美学とは、芸術や感性的な認識について哲学的に探求する学問です。もっと平たくいえば、言葉にしにくいものを言葉で解明していこう、という学問です。

 生物学と美学の視座から、目の見えない人がどのように世界と接しているかを実感として感じていく。うーん、何だかやたら難しい専門用語の羅列が続きそうだ。

 と最初は伊藤さんの肩書にすっかり怯んでしまい、買ってみたものの「最後まで読めないかも」という淡い不安が漂っていた。

 しかし、そんな心配は一切無用だった。専門的な知識が皆無である私にもするりと最後まで読ませてくれるほど、親しみやすい表現が使用されているのだ。

 それはまるで、見えていなかった世界が輪郭を現し、もう一つの現実と出会えるような感覚だった。

 さて、「目が見えない人の世界を体験してみよう」と言われるとつい目を閉じ歩き出そうとするのは……私だけでは無いと思いたい。目の見えない人は常に闇の中にいるイメージを恥ずかしながら私は持っていた。しかし、この偏見はあっさり否定される。

 目が見えない人は、空間をどのように「見て」いるのか。

 例としてあげられていたのが、伊藤さんの勤務先である東京工業大学と最寄の大岡山駅を繋ぐ道をどうとらえるかという話しだ。駅から大学までは緩やかな下り坂だ。大抵の目が見る人はこの坂を下る時、目の前の道を直線としてとらえているだろう。

 しかし、伊藤さんと共に歩いていた全盲の木下さんは「大岡山はやっぱり山で、今その斜面をおりているんですね」と仰ったそうだ。彼にとって、道は二次元的な直線ではなく、立体的なのだ。どうやら空間全体を俯瞰的にとらえているらしい。

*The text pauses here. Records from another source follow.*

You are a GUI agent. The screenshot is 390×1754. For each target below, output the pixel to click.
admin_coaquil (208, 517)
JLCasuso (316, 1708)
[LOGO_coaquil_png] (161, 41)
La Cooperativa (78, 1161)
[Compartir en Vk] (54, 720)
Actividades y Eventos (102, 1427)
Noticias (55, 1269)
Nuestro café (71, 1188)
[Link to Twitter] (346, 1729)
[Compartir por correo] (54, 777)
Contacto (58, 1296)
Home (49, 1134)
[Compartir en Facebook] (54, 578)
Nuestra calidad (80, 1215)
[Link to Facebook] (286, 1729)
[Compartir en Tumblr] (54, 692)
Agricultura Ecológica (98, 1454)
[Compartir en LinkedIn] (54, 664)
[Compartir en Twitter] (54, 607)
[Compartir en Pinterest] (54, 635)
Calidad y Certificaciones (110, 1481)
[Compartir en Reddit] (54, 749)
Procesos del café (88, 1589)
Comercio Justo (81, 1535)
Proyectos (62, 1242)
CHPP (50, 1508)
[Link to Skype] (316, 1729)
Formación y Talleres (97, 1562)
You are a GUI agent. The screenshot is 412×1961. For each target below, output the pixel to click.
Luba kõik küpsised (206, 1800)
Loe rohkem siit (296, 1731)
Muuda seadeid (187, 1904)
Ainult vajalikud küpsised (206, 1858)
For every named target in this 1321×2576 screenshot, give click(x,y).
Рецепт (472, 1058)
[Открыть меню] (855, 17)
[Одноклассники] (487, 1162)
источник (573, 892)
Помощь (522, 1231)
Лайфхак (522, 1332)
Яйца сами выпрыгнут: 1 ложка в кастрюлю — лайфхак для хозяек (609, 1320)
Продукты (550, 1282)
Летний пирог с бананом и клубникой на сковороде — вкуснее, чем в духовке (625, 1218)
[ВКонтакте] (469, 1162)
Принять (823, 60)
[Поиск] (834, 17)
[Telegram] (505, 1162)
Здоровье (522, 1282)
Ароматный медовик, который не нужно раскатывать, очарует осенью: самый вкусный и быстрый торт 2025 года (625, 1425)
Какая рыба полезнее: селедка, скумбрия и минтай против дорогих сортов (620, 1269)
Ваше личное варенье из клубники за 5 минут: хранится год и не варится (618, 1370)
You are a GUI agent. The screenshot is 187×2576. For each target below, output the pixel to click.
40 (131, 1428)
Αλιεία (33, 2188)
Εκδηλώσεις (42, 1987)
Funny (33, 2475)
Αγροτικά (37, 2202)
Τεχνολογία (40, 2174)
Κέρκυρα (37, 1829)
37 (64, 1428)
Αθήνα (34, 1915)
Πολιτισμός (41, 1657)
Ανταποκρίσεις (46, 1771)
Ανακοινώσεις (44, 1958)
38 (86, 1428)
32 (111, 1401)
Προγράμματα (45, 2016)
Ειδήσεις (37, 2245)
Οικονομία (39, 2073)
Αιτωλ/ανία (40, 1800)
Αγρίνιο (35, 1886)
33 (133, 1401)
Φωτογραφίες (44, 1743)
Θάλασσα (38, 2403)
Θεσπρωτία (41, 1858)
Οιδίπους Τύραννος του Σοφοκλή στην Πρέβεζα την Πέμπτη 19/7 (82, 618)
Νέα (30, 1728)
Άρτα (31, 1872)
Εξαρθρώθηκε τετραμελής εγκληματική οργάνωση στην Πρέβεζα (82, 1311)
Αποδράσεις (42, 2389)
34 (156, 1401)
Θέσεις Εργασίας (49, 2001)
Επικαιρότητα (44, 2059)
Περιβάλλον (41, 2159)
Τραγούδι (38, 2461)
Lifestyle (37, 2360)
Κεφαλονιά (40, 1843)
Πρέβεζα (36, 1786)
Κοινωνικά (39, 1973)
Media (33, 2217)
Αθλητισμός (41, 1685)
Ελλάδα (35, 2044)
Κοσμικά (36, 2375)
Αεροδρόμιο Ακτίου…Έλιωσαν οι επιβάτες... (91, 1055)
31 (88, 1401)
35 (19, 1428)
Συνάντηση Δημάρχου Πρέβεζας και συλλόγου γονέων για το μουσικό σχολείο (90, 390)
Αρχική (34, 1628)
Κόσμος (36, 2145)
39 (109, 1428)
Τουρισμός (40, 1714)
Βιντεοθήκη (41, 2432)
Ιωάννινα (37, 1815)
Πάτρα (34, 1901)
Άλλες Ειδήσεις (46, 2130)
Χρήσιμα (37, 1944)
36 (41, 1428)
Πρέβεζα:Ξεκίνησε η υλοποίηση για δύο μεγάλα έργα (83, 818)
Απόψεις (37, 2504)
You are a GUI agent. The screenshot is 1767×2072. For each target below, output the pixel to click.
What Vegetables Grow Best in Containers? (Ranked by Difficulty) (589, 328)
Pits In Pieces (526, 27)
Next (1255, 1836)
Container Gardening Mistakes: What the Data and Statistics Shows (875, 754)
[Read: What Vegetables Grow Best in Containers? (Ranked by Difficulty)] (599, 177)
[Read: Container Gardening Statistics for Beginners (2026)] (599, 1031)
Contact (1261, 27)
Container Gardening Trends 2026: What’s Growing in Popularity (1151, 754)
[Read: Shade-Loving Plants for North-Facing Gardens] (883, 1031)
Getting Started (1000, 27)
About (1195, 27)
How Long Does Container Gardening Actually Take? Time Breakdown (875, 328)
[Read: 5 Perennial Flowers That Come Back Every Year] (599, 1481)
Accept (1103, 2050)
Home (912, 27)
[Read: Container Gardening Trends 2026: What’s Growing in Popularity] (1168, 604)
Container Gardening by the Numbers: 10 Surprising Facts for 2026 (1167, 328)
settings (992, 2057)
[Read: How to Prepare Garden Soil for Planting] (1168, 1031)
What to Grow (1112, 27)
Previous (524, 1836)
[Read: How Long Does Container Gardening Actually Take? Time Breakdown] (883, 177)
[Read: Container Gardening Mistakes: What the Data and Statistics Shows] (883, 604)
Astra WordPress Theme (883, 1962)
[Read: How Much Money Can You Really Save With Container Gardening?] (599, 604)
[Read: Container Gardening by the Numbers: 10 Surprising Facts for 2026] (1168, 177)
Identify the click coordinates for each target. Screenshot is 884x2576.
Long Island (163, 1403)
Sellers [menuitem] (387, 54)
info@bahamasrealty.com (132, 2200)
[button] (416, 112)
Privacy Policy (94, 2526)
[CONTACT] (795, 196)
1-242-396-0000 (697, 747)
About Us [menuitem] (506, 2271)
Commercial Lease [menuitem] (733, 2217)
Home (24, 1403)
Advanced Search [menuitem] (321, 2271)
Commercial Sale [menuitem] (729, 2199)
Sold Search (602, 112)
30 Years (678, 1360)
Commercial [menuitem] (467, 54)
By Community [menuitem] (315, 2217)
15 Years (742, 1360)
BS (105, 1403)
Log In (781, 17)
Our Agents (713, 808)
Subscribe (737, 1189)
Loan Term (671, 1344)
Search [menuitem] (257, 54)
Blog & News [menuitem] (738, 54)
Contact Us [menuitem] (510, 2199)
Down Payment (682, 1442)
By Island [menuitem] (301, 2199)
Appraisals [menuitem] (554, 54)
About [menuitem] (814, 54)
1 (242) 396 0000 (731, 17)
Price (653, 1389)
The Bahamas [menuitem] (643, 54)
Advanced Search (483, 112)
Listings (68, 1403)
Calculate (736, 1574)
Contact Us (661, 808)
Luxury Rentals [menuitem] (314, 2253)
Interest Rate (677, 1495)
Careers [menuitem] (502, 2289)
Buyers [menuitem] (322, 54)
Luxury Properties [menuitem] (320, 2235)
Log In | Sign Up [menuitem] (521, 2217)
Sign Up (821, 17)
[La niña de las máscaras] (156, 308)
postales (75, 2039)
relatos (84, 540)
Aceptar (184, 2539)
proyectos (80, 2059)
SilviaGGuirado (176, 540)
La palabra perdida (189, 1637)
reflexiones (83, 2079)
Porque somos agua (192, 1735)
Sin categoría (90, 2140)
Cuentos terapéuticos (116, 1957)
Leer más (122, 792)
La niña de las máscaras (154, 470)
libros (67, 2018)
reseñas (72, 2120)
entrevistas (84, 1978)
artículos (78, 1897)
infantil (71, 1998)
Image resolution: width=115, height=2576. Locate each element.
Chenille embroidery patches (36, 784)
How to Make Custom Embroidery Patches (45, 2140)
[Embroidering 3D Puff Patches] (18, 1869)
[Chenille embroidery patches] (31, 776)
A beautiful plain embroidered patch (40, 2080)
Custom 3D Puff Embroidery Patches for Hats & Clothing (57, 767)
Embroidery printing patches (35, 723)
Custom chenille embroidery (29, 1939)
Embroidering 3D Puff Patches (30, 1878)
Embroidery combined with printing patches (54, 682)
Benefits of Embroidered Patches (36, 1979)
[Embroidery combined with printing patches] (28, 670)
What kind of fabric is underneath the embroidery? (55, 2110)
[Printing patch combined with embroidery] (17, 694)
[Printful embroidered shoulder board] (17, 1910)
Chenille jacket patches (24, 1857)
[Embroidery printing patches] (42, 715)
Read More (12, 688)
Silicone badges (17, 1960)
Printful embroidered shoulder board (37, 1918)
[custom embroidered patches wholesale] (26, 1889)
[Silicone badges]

人は、物理的な空間を歩きながら、実は脳内に作り上げたイメージの中を歩いている。 


 突然だが、ちょっと富士山を想像してみて欲しい。イメージを絵に描いてもらうのも良いかもしれない。目の見えない人が「見ている」富士山のイメージが本書にあるのだが、それは私なんかが頭に浮かべるものよりずっとリアリティーがあり驚いた。私は見ているつもりでいかに思い込みで作られた世界を「目の前に広がる現実」だと勘違いしていたのだろう。いやいや、実際は広がっているどころか、随分と部分的な情報だけで満足しており、ほとんど何も「見ていなかった」のだ。

 この他にも、いかに自分が思い込みで生きてきたのかと気付かされる、目から鱗な話が満載だった。

 目の見えない人には触ってもらうことが一番の理解へと繋がる、これは果たして事実か。「自立とは依存先を増やすことである」とは一体? 目の見えない人の美術鑑賞とは。「感情の節約」で不自由さをユーモアに変えることが出来る。

 本書には驚くべき「ものの見方」で溢れている。

 さぁ、あなたが見ている世界は広いか狭いか、はたまた光で溢れた暗闇か──確かめてみて欲しい。読み終えた後、あまりに多くのものが見えるようになってしまい、思わず目を閉じてしまわないようにご注意を。